Word for word, transcribe the data below from the line with "Cul(ture) & Actu (342, 195)" to the line with "DOT™ Travel (285, 1080)", keeping both of those lines.
----------------
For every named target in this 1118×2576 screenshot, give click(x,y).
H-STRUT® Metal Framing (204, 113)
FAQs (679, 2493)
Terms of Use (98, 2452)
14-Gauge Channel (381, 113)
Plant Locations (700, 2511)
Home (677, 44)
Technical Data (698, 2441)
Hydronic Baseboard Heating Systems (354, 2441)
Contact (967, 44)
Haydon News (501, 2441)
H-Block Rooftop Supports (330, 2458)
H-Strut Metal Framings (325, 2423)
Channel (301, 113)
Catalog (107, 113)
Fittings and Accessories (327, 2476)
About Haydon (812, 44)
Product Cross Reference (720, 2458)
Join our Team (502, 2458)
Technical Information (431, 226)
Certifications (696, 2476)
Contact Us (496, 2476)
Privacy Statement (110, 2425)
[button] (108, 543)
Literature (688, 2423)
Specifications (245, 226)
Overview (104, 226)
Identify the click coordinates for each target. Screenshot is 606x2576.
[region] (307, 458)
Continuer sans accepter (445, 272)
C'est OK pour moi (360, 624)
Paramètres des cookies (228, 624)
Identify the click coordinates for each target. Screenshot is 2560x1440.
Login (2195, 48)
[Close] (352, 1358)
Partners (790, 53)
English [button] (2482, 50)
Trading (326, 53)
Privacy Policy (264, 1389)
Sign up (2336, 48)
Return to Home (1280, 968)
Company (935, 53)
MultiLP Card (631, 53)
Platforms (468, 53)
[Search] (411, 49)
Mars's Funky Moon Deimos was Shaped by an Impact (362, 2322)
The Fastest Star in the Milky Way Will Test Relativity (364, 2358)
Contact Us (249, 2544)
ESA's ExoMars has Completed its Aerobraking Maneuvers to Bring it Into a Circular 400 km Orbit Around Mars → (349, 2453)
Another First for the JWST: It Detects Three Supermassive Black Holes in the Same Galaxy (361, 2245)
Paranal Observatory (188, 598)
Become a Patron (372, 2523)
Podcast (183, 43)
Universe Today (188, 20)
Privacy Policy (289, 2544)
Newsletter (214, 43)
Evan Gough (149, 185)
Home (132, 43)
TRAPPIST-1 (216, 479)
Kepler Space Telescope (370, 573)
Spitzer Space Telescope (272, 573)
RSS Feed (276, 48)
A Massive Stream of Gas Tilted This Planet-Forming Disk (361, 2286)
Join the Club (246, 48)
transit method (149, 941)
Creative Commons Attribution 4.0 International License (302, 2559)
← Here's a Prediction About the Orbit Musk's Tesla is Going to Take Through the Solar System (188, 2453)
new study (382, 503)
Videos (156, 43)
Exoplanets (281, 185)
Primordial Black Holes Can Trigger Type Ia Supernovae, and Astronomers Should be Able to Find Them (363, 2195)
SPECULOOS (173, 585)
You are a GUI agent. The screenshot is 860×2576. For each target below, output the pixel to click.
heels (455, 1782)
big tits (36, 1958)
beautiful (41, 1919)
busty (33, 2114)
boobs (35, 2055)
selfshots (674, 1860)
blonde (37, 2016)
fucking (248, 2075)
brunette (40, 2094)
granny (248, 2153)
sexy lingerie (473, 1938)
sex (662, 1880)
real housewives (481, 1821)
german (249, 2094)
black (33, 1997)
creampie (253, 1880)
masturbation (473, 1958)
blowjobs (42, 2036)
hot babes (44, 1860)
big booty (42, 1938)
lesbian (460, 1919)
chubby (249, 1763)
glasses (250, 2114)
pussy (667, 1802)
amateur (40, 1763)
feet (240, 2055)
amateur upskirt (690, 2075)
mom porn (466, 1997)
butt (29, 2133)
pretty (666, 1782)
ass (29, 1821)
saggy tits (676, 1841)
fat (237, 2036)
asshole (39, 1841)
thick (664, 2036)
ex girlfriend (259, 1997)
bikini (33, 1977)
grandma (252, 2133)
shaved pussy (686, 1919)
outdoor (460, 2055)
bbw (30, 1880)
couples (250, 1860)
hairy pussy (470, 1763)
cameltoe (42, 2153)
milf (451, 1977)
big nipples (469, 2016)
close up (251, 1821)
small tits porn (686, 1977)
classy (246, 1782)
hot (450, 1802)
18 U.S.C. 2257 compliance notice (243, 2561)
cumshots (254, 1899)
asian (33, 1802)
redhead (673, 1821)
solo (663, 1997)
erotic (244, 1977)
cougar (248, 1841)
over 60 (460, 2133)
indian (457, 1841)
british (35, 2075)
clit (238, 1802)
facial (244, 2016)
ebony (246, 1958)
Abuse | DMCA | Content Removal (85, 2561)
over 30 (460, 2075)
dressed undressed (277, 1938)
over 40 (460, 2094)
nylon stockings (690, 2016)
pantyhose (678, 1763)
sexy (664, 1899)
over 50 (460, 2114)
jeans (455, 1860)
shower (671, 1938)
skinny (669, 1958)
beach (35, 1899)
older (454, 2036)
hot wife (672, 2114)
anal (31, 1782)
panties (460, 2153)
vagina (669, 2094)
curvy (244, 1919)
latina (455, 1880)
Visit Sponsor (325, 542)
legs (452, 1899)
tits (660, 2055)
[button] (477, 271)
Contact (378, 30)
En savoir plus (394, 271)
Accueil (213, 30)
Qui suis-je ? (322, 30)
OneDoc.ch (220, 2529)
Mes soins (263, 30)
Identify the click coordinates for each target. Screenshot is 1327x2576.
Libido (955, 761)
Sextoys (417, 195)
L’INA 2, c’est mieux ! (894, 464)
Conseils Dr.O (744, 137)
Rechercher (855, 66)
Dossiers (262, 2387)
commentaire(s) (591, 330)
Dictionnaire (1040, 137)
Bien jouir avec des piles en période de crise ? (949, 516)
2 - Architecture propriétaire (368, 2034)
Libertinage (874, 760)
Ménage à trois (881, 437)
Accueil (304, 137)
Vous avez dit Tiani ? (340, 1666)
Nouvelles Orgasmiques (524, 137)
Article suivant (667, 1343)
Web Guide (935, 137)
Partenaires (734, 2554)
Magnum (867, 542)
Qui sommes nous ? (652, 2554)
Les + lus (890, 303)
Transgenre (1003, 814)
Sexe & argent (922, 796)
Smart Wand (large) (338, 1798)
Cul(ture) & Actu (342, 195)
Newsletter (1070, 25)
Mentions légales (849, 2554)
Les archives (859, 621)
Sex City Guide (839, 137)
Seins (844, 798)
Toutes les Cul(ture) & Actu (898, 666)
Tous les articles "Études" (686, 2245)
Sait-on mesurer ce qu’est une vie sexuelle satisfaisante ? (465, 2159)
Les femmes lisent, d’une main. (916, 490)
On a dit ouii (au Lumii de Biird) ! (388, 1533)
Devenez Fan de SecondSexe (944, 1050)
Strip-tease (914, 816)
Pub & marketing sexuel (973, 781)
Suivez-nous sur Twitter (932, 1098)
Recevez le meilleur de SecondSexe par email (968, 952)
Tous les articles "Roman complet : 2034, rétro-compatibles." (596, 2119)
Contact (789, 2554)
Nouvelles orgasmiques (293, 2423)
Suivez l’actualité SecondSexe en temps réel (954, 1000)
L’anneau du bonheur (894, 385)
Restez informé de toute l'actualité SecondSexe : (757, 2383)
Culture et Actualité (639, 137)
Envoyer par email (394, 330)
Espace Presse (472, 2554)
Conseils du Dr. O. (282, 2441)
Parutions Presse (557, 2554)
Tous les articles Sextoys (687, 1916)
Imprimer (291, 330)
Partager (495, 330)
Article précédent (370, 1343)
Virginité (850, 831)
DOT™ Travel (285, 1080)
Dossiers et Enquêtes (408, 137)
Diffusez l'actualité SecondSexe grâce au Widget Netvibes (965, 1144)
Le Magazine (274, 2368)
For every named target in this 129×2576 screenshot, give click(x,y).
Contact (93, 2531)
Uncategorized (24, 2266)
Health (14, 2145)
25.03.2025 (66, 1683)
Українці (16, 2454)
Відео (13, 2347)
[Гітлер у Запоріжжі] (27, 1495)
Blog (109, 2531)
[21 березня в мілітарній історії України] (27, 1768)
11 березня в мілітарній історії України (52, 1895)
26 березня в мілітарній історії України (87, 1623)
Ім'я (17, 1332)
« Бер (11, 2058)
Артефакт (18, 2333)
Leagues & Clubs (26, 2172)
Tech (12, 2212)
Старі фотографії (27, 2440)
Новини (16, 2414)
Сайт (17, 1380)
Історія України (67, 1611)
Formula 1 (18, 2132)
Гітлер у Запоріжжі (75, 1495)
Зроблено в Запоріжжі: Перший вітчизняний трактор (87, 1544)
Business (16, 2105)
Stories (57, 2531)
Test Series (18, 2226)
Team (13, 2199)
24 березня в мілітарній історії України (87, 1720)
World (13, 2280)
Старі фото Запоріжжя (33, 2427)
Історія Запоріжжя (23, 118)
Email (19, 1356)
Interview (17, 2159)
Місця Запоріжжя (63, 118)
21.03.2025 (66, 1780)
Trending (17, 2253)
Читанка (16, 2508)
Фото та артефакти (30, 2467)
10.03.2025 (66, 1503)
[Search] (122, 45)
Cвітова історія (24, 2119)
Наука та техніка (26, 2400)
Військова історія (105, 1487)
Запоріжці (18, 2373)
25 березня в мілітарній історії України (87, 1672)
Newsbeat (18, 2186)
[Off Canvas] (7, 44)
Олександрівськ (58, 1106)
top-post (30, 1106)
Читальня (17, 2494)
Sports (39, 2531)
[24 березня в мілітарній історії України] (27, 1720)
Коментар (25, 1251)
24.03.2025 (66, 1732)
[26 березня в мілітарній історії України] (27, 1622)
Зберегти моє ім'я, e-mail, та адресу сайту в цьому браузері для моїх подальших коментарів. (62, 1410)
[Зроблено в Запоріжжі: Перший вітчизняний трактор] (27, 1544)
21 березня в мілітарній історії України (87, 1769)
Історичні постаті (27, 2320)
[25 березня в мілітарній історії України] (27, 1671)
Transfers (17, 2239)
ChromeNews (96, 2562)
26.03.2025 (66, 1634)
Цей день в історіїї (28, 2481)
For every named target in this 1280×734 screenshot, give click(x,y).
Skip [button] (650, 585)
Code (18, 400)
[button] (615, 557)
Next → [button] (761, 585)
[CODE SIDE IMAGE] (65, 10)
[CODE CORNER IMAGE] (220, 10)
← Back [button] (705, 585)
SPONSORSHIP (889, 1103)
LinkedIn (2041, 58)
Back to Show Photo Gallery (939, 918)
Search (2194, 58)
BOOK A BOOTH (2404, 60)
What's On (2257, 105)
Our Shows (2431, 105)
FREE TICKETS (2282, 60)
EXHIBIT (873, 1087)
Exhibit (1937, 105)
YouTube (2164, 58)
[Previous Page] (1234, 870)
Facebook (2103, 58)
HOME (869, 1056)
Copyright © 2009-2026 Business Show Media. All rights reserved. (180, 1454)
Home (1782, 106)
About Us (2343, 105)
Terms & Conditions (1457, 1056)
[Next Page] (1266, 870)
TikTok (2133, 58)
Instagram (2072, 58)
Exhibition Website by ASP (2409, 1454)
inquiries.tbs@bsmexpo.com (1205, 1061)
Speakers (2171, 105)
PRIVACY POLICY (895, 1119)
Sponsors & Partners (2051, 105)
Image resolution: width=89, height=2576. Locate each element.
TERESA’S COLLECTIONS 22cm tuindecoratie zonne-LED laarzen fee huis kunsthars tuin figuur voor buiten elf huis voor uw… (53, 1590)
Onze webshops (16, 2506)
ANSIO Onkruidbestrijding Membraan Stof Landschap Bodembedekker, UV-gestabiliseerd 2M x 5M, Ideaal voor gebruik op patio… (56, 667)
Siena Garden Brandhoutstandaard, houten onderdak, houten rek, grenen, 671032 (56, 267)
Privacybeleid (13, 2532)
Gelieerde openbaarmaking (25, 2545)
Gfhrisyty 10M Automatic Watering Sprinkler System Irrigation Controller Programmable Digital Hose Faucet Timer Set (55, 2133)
----------------
• **Answer to the problem**
Cul(ture) & Actu (342, 195)
Newsletter (1070, 25)
Mentions légales (849, 2554)
Les archives (859, 621)
Sex City Guide (839, 137)
Seins (844, 798)
Toutes les Cul(ture) & Actu (898, 666)
Tous les articles "Études" (686, 2245)
Sait-on mesurer ce qu’est une vie sexuelle satisfaisante ? (465, 2159)
Les femmes lisent, d’une main. (916, 490)
On a dit ouii (au Lumii de Biird) ! (388, 1533)
Devenez Fan de SecondSexe (944, 1050)
Strip-tease (914, 816)
Pub & marketing sexuel (973, 781)
Suivez-nous sur Twitter (932, 1098)
Recevez le meilleur de SecondSexe par email (968, 952)
Tous les articles "Roman complet : 2034, rétro-compatibles." (596, 2119)
Contact (789, 2554)
Nouvelles orgasmiques (293, 2423)
Suivez l’actualité SecondSexe en temps réel (954, 1000)
L’anneau du bonheur (894, 385)
Restez informé de toute l'actualité SecondSexe : (757, 2383)
Culture et Actualité (639, 137)
Envoyer par email (394, 330)
Espace Presse (472, 2554)
Conseils du Dr. O. (282, 2441)
Parutions Presse (557, 2554)
Tous les articles Sextoys (687, 1916)
Imprimer (291, 330)
Partager (495, 330)
Article précédent (370, 1343)
Virginité (850, 831)
DOT™ Travel (285, 1080)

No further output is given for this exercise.